Medical School Exam-fixing Highlights Barrier for Women Doctors

Tokyo Medical University is under fire over revelations it has been fixing entrance exam scores to exclude women for more than 10 years. Analysts say it's indicative of pervasive social barriers to women entering the workforce in Japan.

Investigation Spillover

The university's manipulation of exam scores first came to light in a separate investigation into bribery at the institution. A former education ministry official was alleged to have offered favors to the university to ensure his son passed the entrance exam.

The university set up a committee to investigate and it released its findings on Tuesday. It noted that the alteration of scores started with the first stage entrance exam.

The first exam is marked for a total of 400 points. Investigators found that the university had padded the scores of 6 applicants, awarding a range of 10 to 49 points, including for the son of the ministry official.

They also found that 13 applicants had points added to their first exam scores last year.
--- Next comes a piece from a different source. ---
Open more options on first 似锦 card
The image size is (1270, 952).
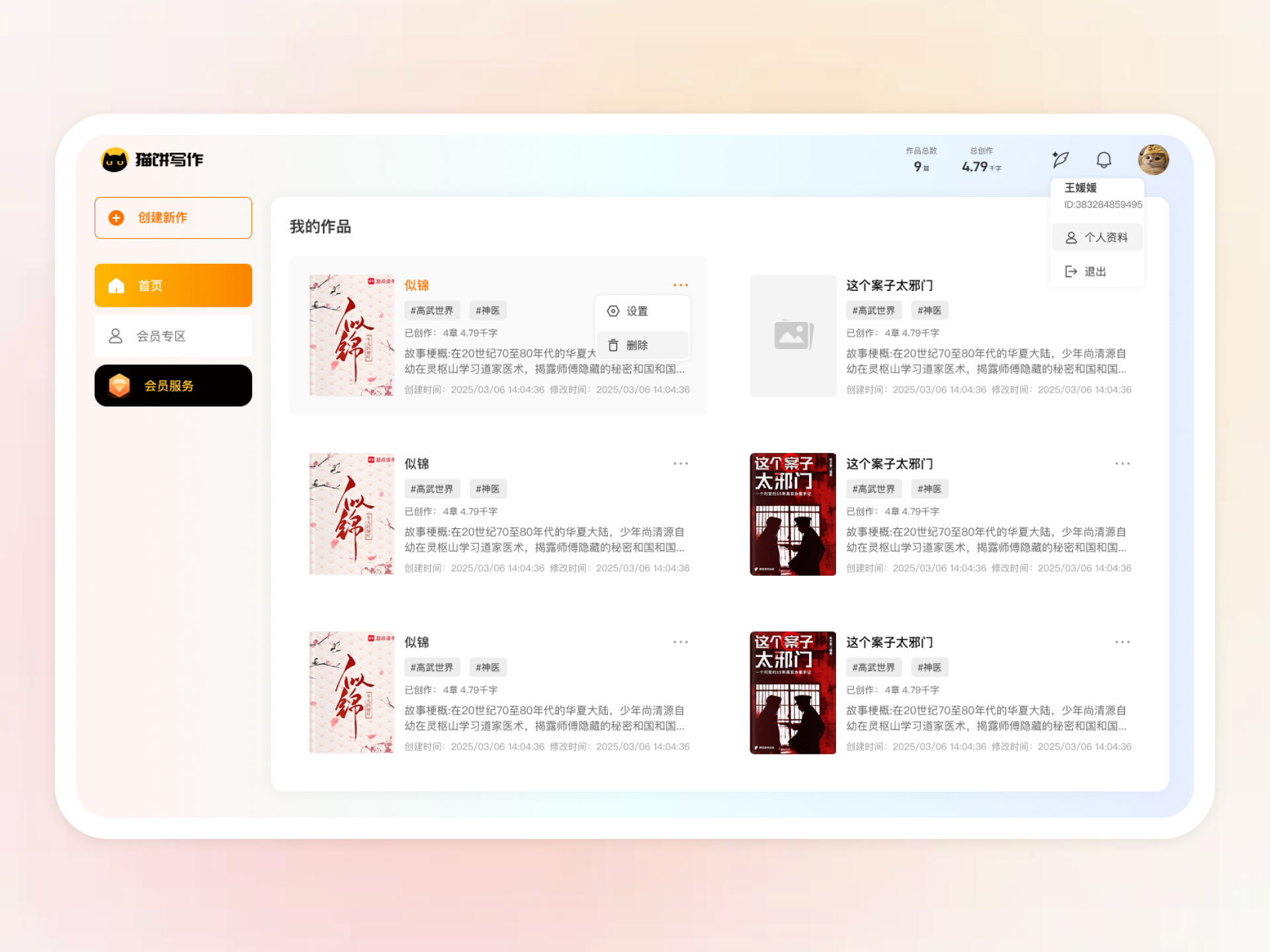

They said the practice with the second stage exam was to mark down all scores by 20% , then give male applicants who were taking the exam for the first time or had failed in the previous 2 years an additional 20 points. Men who had failed in the previous 3 years got an additional 10 points.

All women applicants and men who had failed in the previous 4 years got no additional points. A university director has publicly apologized for the behavior.

NHK has obtained a list of the scores altered in the second exam in 2014. The original scores are crossed out. University officials said the manipulation of scores at the second stage started in 2009 or earlier.

The investigating committee said changing the scores on the second exam alone wouldn't have helped those applicants the university was asked to admit. It said that's why the university started changing scores in the first stage as well.

A past chairman of the university board and a past president are also alleged to have accepted money and goods from successful applicants.

A 21-year-old male applicant who had failed to gain entry in the last 3 years expressed his anger. "I always wanted to be a physician," he said. "I'm upset that I was not evaluated fairly."

A woman applicant who failed twice was infuriated by the news. She is now on the faculty of medicine at a national university. "I wondered at the time how it was possible for anyone to pass that exam," she said. "Everyone taking the exam should have been on an equal footing."

Debate About Sexism

"These irregularities are a betrayal to society," said one member of the investigating committee. "This can be viewed as serious discrimination against women," he added.

A school source gave the reasoning behind the misconduct, saying university officials were worried about the ability of affiliated hospitals to keep running if women doctors quit after graduation to get married and have children.

Professor Tomokazu Haebara is head of the University of Tokyo Center for Research and Development on Transition from Secondary to Higher Education. He says the altering of scores "should never have happened." He emphasized that a woman applicant got zero even if her score was 25 points higher than her male counterparts. He said the practice "tipped the gender balance significantly."

Meanwhile, a survey suggests a majority of women doctors understands why the university did this. A medical online media outlet surveyed 103 women doctors. 18% said they fully understood why the university engaged in the practice, and 47% said they understood to some extent. Only 35% said they had no understanding at all.

One respondent said the hospital she works at wouldn't be able to keep up with demand if it weren't for male doctors. Another said she has thoughts of quitting her job because long hours have led her to have repeated miscarriages.

The representative of a women doctors' association, Ruriko Tsushima, says the backdrop to this scandal is the severe working conditions of the medical profession in the country.

"I don't think it's a problem with women, it's a problem with how doctors work in general," she said. "In order for women to be able to continue working, male doctors need to change the way they work and create an environment where they can work together."

Tsushima is urging hospitals to adjust their working styles so medical professionals can finish work earlier.

A health and labor ministry panel came up with a set of measures in January to help women doctors balance work and child-rearing with shorter working hours.

Reaction Overseas

Embassies in Japan have been reacting to the scandal online. The French and Finnish embassies are urging Japanese women to come to their countries to study medicine.

The French Embassy posted a message on its Twitter account saying that women account for more than 60% of all medical students at French universities.

The Finnish Embassy tweeted that Finland has the world's third-highest percentage of female doctors, and that the country promotes flexible working arrangements and good work-life balance.

The issue has also been getting wide coverage in the foreign media. French news agency AFP says Japanese women are highly educated but the country's notoriously long working hours force many to quit once they start a family. It says while Prime Minister Shinzo Abe is promoting women's participation in the labor force, progress has been slow.

Doctors' Working Conditions

Susumu Morita, general secretary of the Japan Federation of Medical Workers' Unions, says the problem is not only with Tokyo Medical University. He says Japan suffers from a severe shortage of doctors, citing OECD data. The data shows there are 2.4 doctors for every 1,000 residents, compared to an average 3.4 for other OECD member countries in 2015. Japan is also near the bottom in terms of percentage of female doctors, with only 20.3%, compared to an OECD average of 46.5%.

"In many countries, more than half the doctors are female, which means Japan has been avoiding having men and women share that role because of the lack of doctors overall," Morita says. He adds that the problem is not about how women doctors work, but about the working environment overall in Japan.